++++ Page text ++++

But Templar (and rcg): Agreed, the American patient is ailing in many ways and needs treatment to restore her to health. Part of that treatment, perhaps the most important part even, is to pray for her good recovery (and her related recovery of the good through virtuous leadership and citizenship).

Anonymous 2 said...


BTW, In case you missed it, during her recent four day Diamond Jubilee, in a spirit of trans-Atlantic reconciliation, Queen Elizabeth announced the “Forgive and Forget” Program under which any Americans who swear allegiance to Her Majesty by July 4 of this year will receive a full pardon with ancestral retroactive effect to the time of the Revolution. Applications should be sent, in triplicate, to the following address:

Mr. M.E.L. Gibson, C.B.E.
Forgive and Forget Program
1776 If You Believe This, You’ll Believe Anything Street,
London WC 1
United Kingdom

Templar said...

Anon2, I love teh fuller version of the quote and the back ground info, I had never seen or headr that before.

I understand the attachment to checks and balances, and agree in principle that was what crafted for the US by Mr. Madison is, as written, a thing of beauty. But in practice it is no longer relevant. The US Government, which was never really Democratic, does not function as designed. The checks and balances system was designed not only to divide the powers of the Federal Government into branches, but also to balance the powers of teh 50 seperate states against the potential for Tyranny from the Central Government. States Rights and States Powers are now a joke in the US, and the only checks and balances that remain are between the branches of the Federal Government, and even today as a quick glance at the news will say, are simply ignored. We live for all intents and purposes under an "almost" Dictatorship, but once diametrically oppossed to the Catholic Faith. if we're not going to practice real representative Government I would rather live under a Catholic Monarch. Hell I'd rather live under Franco than what we have now.

++++ Supplied data ++++

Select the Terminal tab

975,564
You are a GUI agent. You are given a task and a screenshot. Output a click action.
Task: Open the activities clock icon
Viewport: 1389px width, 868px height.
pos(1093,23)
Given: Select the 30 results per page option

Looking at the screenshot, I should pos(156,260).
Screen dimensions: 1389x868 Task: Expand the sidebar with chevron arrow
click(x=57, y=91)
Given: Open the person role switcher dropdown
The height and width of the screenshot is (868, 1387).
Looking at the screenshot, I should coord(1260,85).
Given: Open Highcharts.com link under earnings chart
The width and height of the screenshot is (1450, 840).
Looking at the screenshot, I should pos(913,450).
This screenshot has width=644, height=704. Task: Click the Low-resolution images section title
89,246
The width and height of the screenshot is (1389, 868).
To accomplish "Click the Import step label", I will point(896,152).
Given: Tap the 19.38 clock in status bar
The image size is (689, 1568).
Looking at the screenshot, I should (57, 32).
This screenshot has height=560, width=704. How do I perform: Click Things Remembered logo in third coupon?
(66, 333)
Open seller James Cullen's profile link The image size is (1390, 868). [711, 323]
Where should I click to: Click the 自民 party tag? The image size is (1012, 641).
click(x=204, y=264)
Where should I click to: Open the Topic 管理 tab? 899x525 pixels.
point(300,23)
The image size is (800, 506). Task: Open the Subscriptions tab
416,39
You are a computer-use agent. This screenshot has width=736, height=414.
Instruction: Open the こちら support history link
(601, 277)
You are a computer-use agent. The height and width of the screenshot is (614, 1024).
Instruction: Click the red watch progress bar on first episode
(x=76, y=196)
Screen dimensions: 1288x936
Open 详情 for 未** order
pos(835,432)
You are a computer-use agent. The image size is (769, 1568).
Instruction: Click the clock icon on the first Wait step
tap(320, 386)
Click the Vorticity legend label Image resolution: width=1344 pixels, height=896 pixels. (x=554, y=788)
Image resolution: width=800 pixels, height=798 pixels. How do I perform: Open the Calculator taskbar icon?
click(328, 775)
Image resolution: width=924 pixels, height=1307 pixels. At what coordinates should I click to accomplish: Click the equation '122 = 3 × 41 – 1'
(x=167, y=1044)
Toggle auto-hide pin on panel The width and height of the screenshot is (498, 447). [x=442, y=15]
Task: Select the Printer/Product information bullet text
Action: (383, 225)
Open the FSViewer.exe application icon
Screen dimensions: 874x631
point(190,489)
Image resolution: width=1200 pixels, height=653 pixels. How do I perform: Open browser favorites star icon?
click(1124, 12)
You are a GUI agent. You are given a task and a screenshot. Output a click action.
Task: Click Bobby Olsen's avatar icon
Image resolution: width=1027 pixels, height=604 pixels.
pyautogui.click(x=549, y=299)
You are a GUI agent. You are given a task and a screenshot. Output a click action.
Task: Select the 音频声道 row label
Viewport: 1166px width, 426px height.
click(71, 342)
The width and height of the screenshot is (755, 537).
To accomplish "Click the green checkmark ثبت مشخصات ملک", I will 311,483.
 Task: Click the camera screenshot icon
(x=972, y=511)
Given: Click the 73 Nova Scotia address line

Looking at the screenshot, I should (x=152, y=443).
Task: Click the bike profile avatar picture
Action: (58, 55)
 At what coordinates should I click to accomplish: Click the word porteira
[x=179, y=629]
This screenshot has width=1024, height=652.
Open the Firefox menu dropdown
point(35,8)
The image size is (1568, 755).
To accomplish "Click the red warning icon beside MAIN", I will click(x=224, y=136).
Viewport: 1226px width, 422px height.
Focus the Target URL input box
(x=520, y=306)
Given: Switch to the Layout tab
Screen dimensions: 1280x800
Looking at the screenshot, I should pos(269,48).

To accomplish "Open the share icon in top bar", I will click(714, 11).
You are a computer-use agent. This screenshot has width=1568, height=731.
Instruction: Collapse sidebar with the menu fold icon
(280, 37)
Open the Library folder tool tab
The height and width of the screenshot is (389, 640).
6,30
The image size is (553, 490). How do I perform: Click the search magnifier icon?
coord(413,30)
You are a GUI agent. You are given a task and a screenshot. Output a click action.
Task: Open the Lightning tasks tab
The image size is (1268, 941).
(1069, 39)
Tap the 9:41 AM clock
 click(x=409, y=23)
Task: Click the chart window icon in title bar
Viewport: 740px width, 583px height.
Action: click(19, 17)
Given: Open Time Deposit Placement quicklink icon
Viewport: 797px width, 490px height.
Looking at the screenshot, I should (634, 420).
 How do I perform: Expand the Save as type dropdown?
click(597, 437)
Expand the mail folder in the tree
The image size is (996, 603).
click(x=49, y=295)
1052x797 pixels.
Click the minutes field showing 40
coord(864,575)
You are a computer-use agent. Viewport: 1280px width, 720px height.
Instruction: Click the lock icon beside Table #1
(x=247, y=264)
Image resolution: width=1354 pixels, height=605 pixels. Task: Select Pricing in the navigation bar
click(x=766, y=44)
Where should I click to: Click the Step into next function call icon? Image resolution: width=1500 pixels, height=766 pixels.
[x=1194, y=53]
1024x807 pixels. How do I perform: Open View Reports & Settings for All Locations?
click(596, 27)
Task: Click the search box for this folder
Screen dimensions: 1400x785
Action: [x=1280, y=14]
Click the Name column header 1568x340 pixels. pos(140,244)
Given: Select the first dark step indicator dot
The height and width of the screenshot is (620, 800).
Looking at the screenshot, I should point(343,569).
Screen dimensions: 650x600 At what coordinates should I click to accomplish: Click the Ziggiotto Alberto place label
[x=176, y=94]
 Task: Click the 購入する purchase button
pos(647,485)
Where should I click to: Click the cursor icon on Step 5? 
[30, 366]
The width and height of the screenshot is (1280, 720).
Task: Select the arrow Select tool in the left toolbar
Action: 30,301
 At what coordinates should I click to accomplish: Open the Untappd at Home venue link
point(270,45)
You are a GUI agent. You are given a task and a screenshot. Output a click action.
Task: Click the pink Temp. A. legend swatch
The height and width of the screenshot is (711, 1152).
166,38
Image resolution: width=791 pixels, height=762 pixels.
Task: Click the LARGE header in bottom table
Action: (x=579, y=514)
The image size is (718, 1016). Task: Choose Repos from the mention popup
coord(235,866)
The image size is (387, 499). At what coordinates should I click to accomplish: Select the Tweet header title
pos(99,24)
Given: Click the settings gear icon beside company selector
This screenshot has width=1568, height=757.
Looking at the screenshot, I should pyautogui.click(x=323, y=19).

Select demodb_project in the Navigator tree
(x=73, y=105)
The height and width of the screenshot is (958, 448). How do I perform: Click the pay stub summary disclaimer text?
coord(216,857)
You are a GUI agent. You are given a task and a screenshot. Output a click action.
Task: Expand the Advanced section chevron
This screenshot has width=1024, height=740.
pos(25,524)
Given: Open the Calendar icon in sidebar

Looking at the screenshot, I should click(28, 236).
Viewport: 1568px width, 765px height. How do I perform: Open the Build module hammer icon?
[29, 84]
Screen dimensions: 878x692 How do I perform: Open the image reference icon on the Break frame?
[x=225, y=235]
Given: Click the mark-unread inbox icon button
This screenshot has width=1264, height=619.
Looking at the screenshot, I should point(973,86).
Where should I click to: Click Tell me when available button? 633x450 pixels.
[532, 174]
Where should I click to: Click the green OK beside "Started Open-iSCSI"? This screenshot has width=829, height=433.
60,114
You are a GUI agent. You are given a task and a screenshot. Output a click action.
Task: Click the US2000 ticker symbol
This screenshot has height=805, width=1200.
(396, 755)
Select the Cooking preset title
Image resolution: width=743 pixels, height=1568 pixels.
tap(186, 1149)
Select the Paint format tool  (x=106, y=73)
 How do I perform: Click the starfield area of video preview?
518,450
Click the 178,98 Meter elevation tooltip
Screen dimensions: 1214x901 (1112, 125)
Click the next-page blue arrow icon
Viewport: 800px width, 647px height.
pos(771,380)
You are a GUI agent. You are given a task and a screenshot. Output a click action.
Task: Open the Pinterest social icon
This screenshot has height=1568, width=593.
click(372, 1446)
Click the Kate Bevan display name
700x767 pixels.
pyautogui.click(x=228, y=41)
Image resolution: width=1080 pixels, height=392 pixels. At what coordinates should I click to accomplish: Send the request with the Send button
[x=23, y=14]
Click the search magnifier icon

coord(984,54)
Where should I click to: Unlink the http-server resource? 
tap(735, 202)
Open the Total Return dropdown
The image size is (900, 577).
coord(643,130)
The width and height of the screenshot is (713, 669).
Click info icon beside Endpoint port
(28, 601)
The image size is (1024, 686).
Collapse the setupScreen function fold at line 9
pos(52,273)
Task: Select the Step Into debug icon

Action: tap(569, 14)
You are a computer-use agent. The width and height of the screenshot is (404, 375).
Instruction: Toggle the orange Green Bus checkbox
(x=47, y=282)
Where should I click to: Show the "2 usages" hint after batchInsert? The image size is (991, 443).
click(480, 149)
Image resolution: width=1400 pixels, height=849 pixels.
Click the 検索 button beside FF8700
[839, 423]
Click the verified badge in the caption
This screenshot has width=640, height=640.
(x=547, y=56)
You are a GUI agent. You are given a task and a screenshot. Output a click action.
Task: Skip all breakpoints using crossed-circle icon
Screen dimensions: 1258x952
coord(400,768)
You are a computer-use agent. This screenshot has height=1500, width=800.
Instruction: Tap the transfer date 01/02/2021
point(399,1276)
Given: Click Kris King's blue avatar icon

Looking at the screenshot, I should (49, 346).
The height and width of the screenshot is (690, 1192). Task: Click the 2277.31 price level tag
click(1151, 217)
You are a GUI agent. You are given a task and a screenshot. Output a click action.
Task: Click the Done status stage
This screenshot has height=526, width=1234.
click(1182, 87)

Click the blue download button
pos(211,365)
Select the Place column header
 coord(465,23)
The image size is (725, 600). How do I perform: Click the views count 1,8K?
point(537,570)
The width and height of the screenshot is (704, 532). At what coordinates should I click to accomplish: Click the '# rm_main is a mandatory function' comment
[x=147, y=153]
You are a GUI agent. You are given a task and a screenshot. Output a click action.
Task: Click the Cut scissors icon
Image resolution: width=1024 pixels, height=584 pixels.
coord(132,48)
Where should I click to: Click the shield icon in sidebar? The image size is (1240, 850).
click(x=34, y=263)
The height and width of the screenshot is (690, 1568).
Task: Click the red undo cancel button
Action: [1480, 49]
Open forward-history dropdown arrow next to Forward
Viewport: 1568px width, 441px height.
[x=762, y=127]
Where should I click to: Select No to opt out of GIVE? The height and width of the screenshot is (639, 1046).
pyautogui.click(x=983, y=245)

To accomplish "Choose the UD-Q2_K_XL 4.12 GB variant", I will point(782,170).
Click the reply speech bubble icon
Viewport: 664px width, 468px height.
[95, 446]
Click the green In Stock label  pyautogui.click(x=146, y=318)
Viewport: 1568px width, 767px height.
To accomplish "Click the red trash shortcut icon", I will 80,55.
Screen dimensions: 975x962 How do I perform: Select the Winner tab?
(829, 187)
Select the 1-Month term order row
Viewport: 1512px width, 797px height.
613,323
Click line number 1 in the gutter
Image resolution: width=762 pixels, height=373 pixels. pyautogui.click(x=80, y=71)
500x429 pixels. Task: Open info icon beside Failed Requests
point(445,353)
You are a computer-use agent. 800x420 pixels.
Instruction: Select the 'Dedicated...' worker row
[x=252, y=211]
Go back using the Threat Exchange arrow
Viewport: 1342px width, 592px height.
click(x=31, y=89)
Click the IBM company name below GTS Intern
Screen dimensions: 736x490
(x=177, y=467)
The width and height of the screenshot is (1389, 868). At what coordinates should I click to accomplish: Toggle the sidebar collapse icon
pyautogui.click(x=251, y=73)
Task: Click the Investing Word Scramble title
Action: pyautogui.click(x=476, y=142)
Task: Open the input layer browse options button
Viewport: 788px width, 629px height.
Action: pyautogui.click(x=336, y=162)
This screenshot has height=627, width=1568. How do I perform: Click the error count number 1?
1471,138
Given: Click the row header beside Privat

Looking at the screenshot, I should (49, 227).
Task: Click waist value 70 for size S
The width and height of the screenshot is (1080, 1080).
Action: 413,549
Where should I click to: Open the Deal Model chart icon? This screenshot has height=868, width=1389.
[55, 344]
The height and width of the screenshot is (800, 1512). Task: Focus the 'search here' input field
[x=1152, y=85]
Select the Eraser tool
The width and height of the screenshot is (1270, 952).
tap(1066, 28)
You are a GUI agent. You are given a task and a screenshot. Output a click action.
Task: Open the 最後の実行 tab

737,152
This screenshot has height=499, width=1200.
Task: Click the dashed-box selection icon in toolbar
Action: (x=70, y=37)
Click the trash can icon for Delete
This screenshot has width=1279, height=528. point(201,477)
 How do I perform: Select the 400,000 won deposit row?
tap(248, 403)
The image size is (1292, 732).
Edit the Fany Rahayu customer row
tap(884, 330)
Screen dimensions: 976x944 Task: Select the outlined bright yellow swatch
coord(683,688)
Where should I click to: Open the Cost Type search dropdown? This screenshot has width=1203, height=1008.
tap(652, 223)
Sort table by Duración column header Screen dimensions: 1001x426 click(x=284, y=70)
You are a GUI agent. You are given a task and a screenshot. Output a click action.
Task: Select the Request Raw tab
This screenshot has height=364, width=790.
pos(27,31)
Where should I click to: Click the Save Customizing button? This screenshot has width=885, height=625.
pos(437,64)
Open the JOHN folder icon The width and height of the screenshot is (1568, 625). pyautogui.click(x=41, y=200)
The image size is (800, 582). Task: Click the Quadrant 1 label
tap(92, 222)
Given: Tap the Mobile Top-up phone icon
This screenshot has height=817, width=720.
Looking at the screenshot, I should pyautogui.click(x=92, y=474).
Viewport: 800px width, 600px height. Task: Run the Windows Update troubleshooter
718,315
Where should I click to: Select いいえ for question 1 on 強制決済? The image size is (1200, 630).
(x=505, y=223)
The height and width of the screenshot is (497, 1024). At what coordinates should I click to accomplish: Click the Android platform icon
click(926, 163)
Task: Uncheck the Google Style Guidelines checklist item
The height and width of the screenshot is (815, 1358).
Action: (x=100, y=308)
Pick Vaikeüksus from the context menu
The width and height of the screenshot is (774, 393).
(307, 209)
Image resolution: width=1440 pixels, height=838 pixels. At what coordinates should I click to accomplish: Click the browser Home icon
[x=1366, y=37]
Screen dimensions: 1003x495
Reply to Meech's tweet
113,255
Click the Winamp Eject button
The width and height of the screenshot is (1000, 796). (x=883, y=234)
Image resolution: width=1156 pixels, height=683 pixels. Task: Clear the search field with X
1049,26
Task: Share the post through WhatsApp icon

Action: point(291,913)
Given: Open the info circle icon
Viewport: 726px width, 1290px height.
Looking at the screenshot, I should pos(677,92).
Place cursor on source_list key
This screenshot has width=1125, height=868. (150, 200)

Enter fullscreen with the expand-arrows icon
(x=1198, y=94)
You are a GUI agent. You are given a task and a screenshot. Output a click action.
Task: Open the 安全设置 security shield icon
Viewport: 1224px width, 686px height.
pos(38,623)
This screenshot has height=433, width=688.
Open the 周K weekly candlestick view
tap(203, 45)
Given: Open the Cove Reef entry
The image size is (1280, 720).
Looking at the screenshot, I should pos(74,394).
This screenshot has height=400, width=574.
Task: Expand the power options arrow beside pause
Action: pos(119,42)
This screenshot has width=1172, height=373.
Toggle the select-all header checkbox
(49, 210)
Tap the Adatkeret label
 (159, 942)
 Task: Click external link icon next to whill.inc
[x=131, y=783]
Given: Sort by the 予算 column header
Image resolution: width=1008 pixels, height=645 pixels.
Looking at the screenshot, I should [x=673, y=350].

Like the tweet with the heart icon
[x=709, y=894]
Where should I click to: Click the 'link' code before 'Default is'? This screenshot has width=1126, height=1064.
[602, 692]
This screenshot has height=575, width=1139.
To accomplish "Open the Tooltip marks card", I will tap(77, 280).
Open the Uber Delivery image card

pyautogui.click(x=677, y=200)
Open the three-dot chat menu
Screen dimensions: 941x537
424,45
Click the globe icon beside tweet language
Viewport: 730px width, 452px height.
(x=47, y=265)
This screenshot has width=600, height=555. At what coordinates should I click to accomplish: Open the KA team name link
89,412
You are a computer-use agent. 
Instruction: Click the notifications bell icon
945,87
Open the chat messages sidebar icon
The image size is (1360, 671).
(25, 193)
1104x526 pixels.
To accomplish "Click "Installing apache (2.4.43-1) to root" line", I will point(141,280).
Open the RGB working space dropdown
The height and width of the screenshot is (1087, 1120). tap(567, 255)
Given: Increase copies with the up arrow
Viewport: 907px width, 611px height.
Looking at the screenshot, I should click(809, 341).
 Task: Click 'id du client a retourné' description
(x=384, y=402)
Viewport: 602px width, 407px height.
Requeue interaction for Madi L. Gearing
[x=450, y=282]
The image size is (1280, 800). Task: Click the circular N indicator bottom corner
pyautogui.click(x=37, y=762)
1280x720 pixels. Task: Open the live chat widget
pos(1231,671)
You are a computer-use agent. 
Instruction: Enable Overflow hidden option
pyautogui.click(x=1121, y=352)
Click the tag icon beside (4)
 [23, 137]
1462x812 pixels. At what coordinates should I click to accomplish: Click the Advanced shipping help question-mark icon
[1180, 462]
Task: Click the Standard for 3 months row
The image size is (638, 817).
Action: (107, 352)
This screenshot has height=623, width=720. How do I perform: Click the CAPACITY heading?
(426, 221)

++++

Assigned task: Could you proceed with the comment thread on American government and checks and balances, picking up after its final sentence? The items stand apart from the comment thread.

Your response:
Anonymous 2 said...

Thanks for that observation, Templar. Yes, of course you are right that the genius of the Founders’ “Divide and Conquer” strategy is the division and dispersal of governmental power among many different power centers – a vertical division of powers between the federal and the state governments, as well as a horizontal division of powers within the federal government (replicated within state governments too), also entailing appropriate checks and balances. Of course, our circumstances have changed dramatically in the intervening two and a quarter centuries – technologically, economically, socially, and politically. Moreover, the patient (our republic) is definitely ailing today. However, she has been sick before (never more so perhaps than in the early 1860s, but not only then) and has recovered.

I do want to remain optimistic about the prospects of a good recovery today as well, while recognizing my own previously conceded quixotic tendencies towards idealism. As suggested earlier, the patient presents a complex ensemble of symptoms indicative of a complex of ailments, which will in turn require a complex prescription to cure (and we must continue to work for cure, must we not? Otherwise, we still have until July 4 to contact the above address =)).

Of course, different physicians will have different prescriptions to offer. The ones currently having care of the patient (i.e., the current crowd in Washington D.C. and the forces that act upon them, and often their counterparts at state level too) seem to be so intent on squabbling amongst themselves and/or on self-seeking that the health of the patient is all but ignored.

However, I continue to hope for the restoration of a robust civic virtue, focused on the common good rather than self-seeking, among both political leaders and ordinary citizens. To be sure, many other ingredients are necessary as well, and ideally they should all be administered together. Regarding the particular issue of the proper vertical balance of powers in today’s very complex circumstances, the Europeans (within the context of the European Union) have committed to adaptation of the venerable Catholic principle of subsidiarity, at least on paper (and, I believe, to some extent in practice too). Could we not do the same perhaps in trying to find a workable principle for vertical power balancing?